___ Extracted entries ___

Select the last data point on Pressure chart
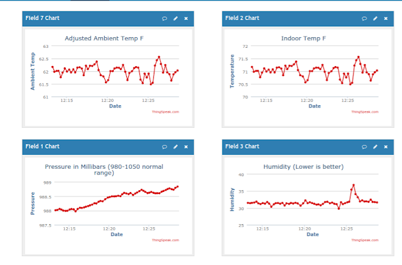The height and width of the screenshot is (265, 402). 178,186
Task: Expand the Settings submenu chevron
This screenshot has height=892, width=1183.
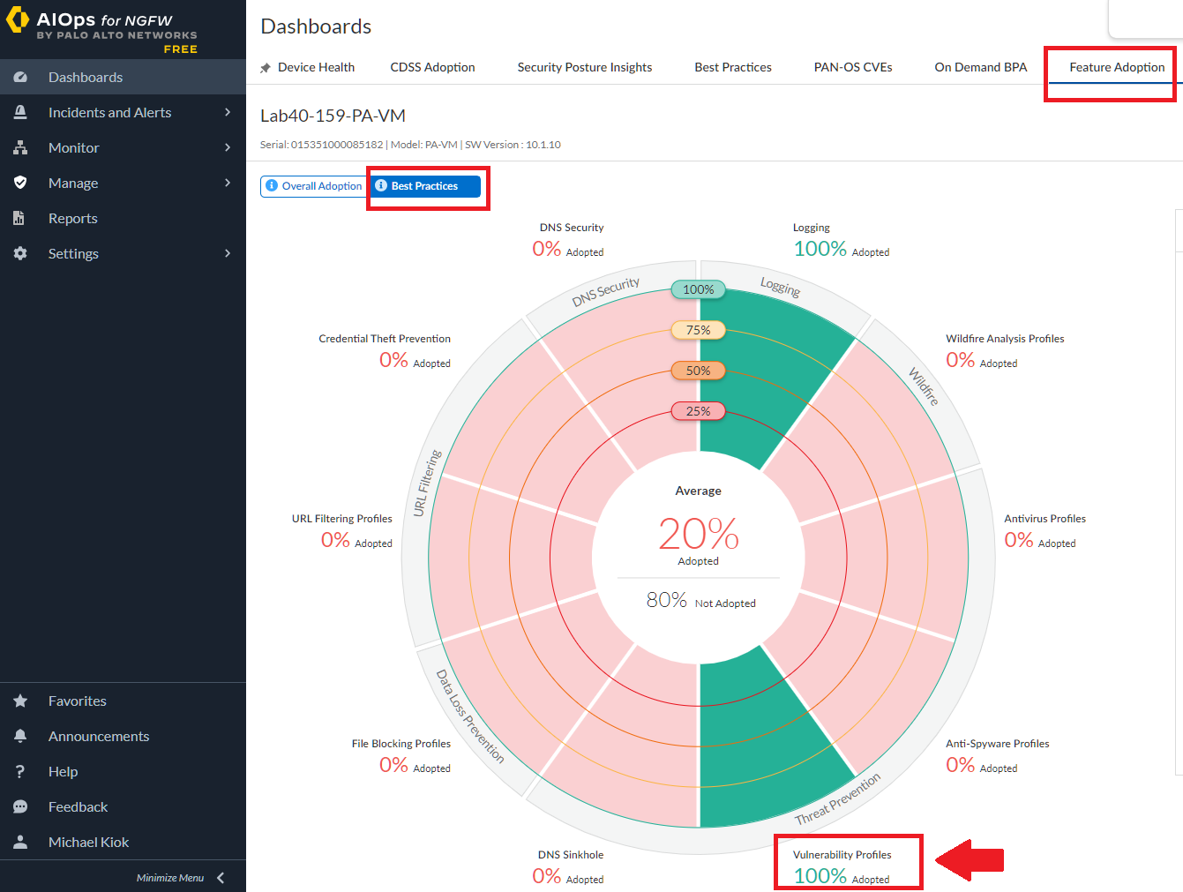Action: pyautogui.click(x=228, y=254)

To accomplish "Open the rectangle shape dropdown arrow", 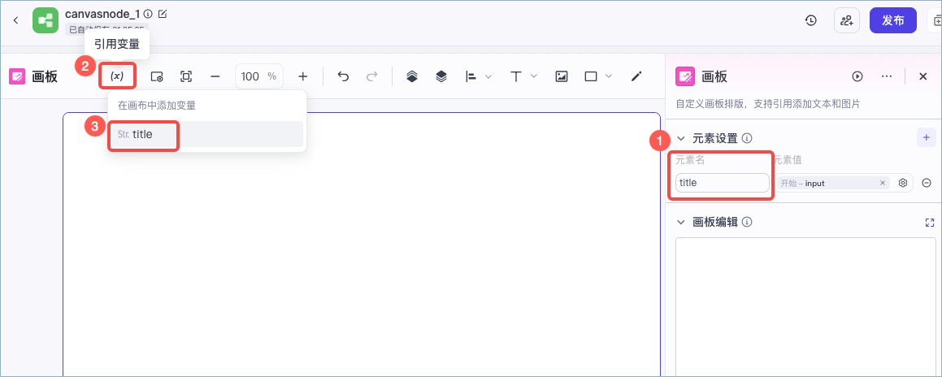I will (x=609, y=76).
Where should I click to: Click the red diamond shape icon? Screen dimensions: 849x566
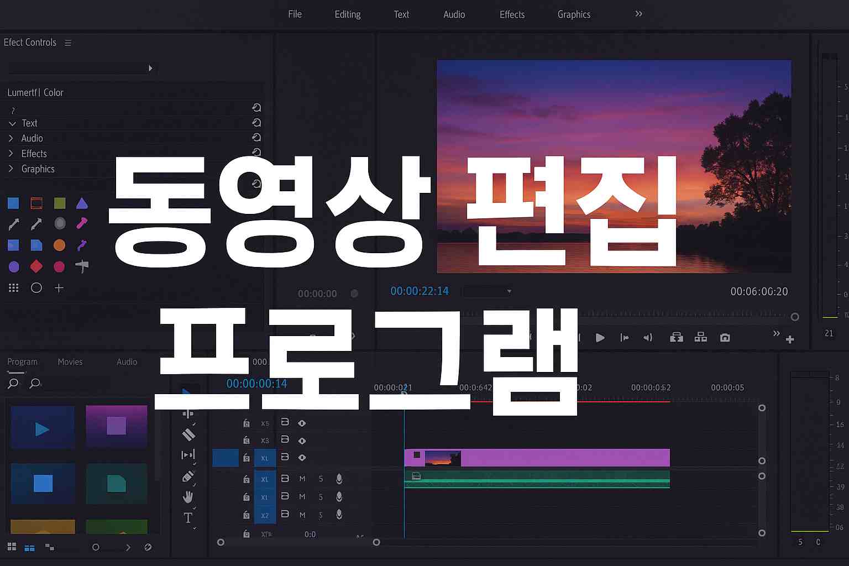click(x=36, y=266)
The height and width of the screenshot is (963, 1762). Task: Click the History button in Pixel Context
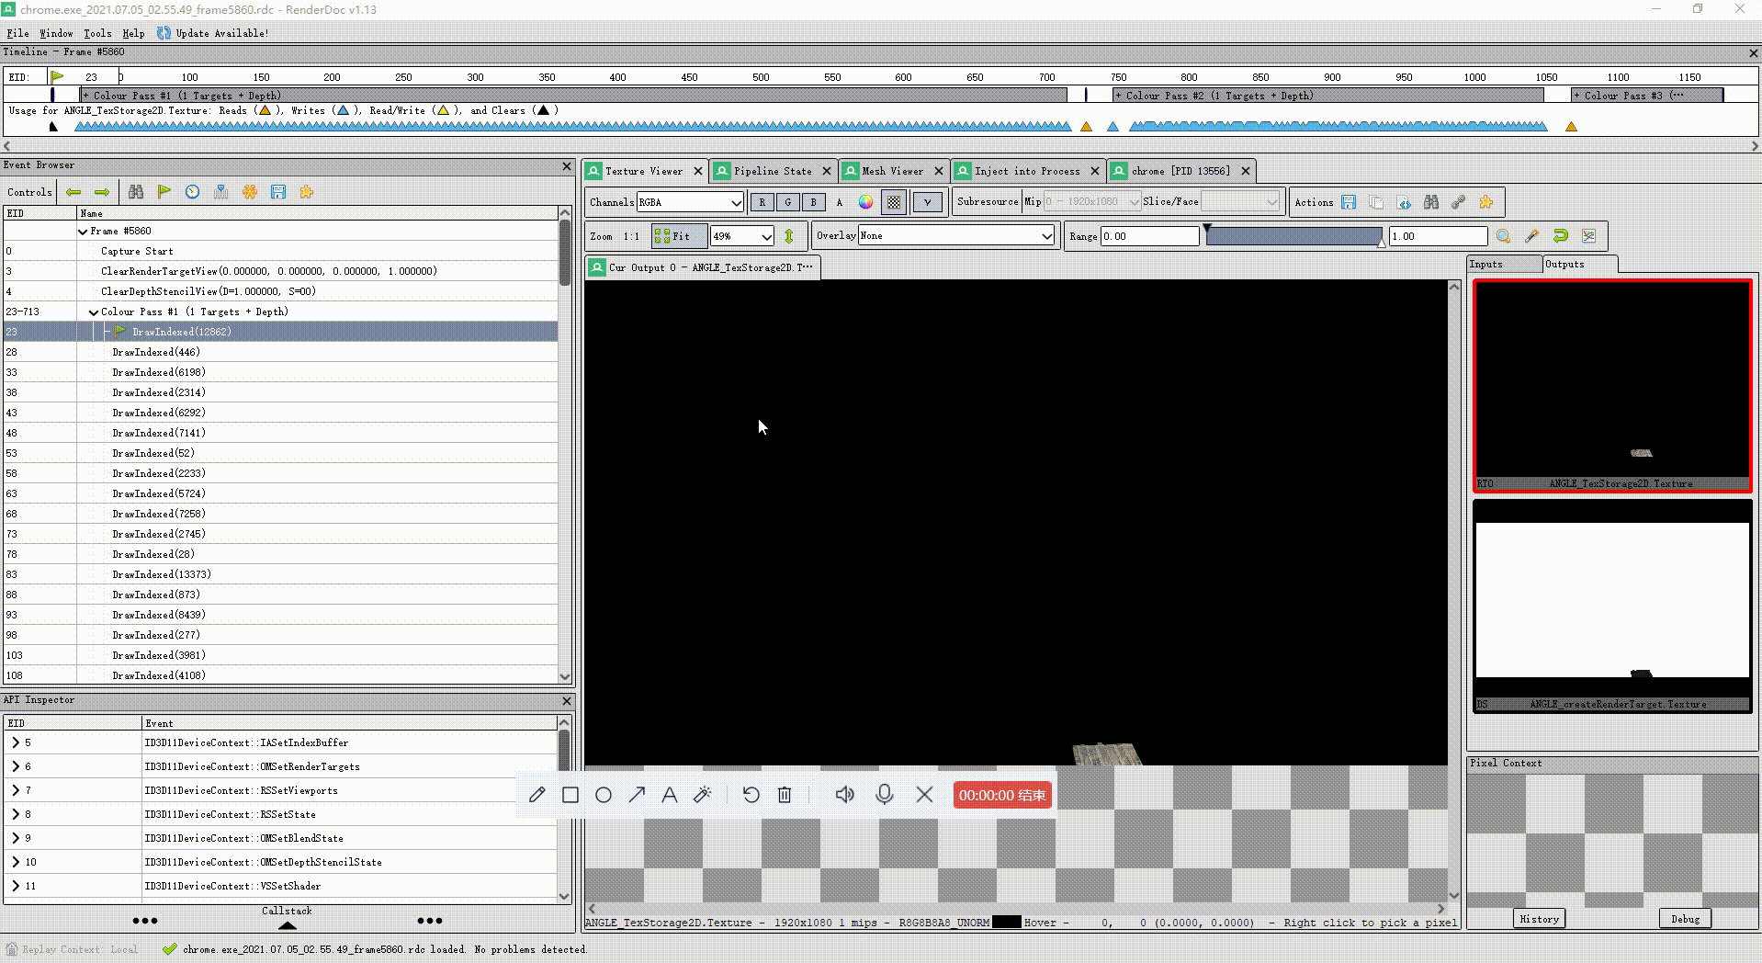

___

Exercise objective ::
Copy each line of the listing above that contains the word "Task".

Solved problem ::
Task: Expand the Settings submenu chevron
The height and width of the screenshot is (963, 1762). Task: Click the History button in Pixel Context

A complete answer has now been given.